30代ひねくれ者のがん闘病記

性格が捻くれた30男のがん闘病記 転移で第2章スタート

12/1 臥薪嘗胆

このブログは親切(お節介)なことに「あなたは1年前にこんなことを書いています」というのを定期的にお知らせしてくれる機能がある。先日その通知があった。去年の今頃はどんなことを書いていたのだろう、と覗いてみると、そこにはこの世のありとあらゆる不幸を体現した男の日記があった。

さもありなん。一番酷い目に遭っていた時期だ。

 

あの時期はもちろん体力的にも苦しかったが、それ以上に離婚をはじめとして、人の悪意に触れることが多くあったため、精神的に非常に参っていたことを思い返す。とは言え、比較的冷静な筆致であるから、日記を書くために文章として推敲する中で、自分の感情を整理できていたのだと思う。

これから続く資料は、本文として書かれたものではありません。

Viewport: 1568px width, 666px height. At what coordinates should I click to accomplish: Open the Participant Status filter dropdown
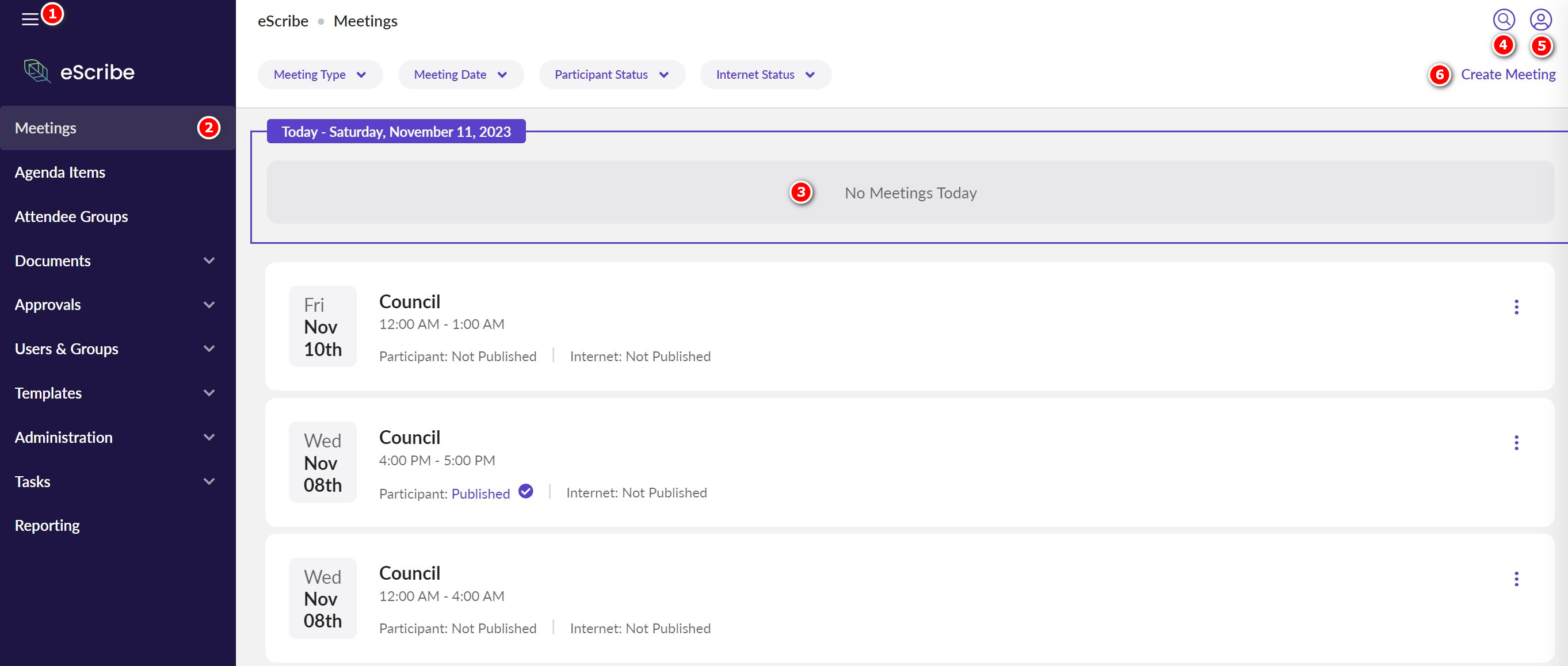[x=611, y=75]
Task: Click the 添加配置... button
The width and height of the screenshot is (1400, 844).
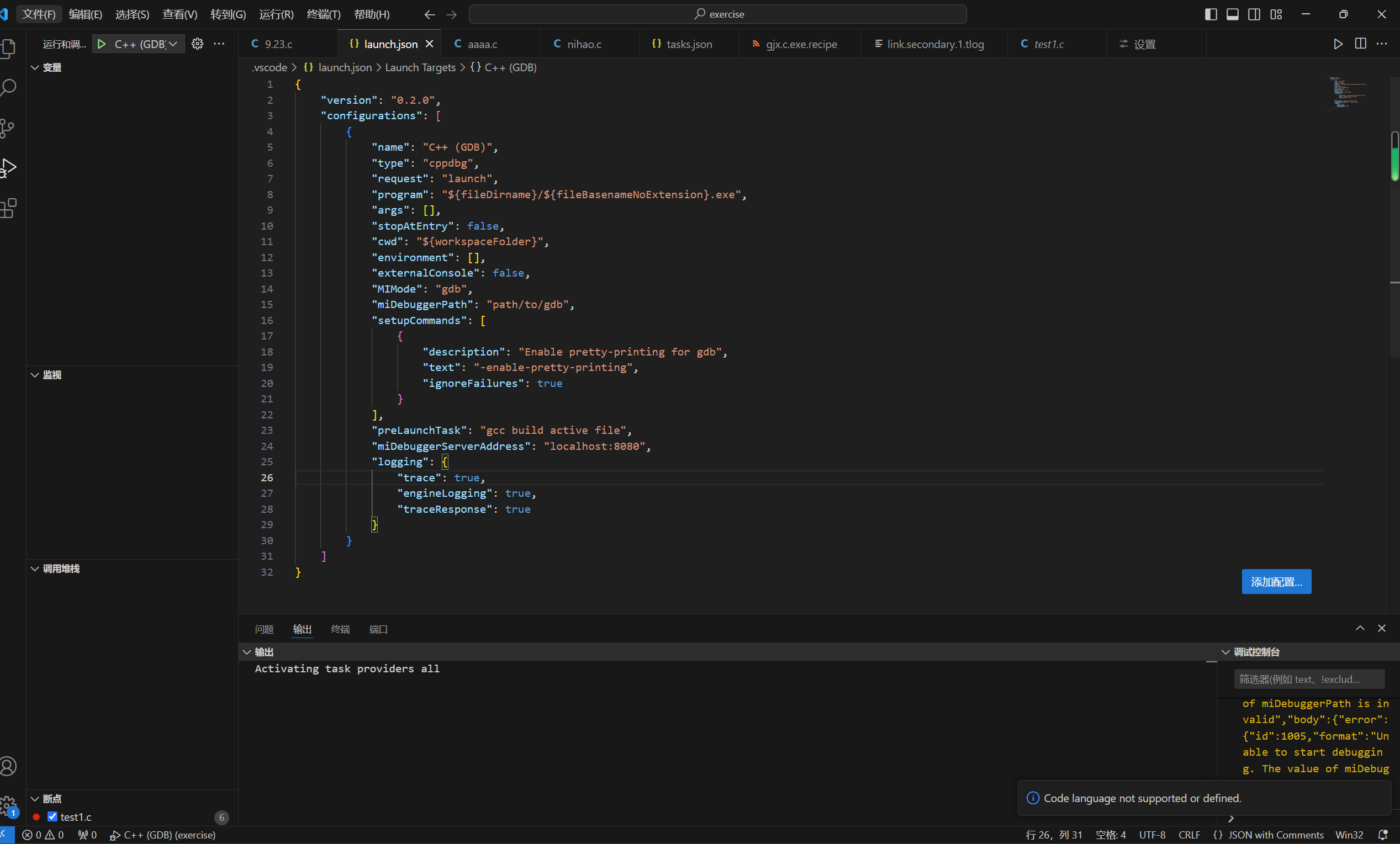Action: coord(1276,582)

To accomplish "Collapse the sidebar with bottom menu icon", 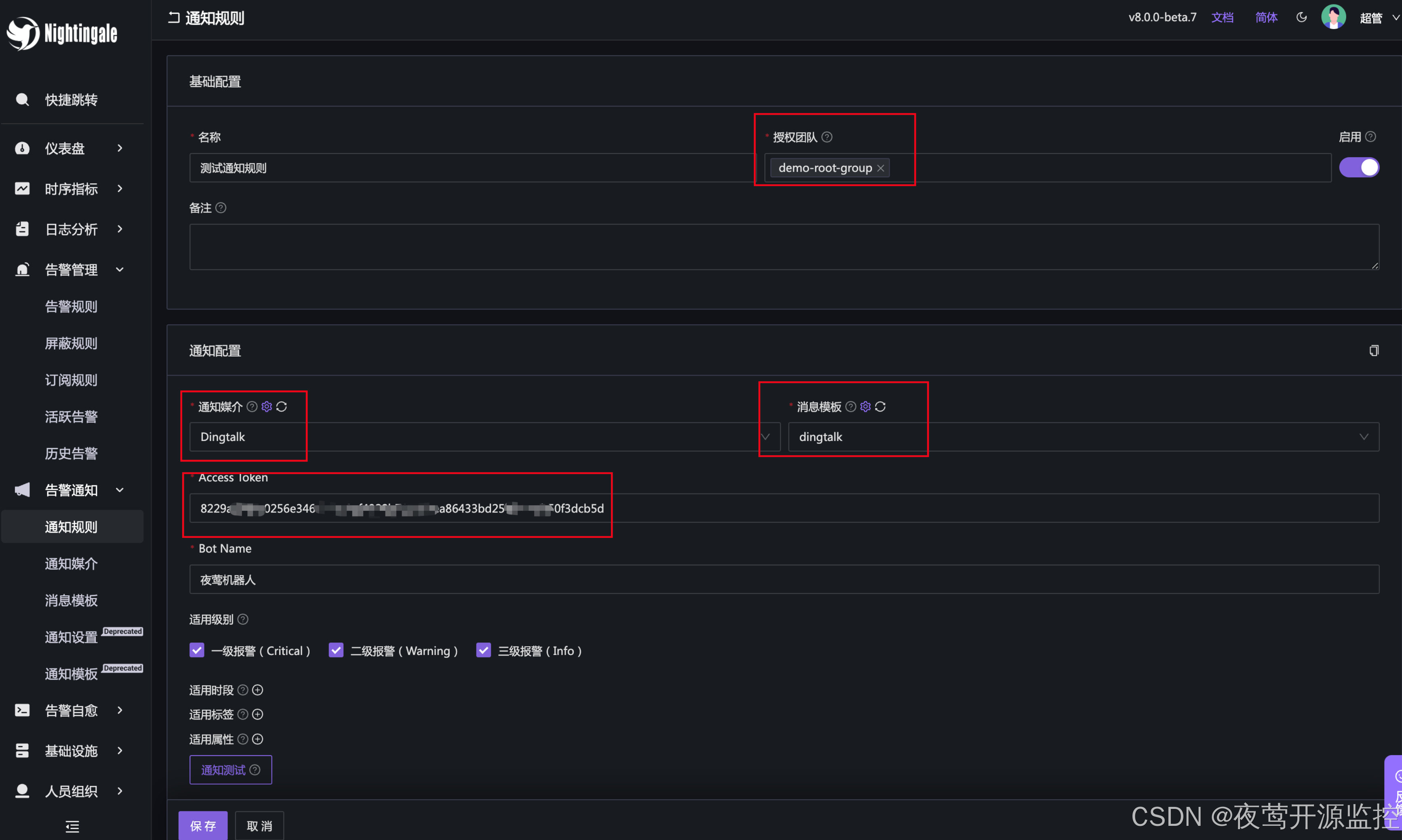I will pyautogui.click(x=72, y=826).
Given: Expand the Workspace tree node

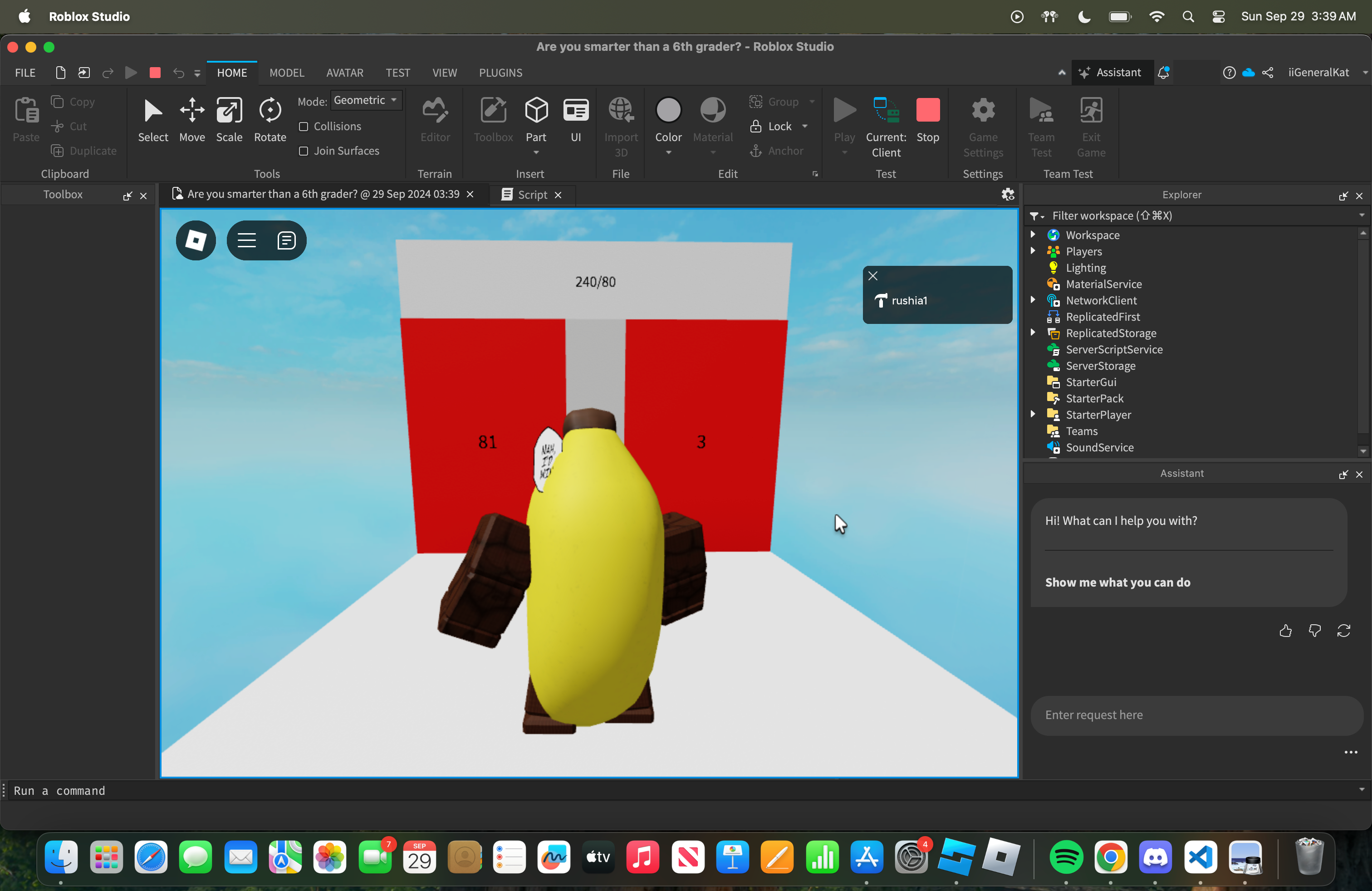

でも、正直あの時期は一切の人間を信用できなくなっていた。信じられないかもしれないが、味覚がないことをネタにする人もいた。僕が味覚障害で苦しんでいる正にその時に、半笑いで小バカにするようなことを言われたときは、悲しいやら悔しいやらで目の前が暗くなったものだ。

 

一方で僕を心配して定期的に連絡をくれる人もいたし、心から心配してくれる人もいた。僕のために泣いてくれる人もいた。そんな人たちに報いるために頑張ろうとも思えた。

いつか人生が上手く回り出せば、「そうだ、この世はこんなにも希望に満ち満ちていたのだ」と再認識することであろう。その日を楽しみにしつつ、捲土重来・臥薪嘗胆・艱難辛苦…忍耐に関わるありとあらゆる四字熟語を胸に秘め、今はひたすら耐える。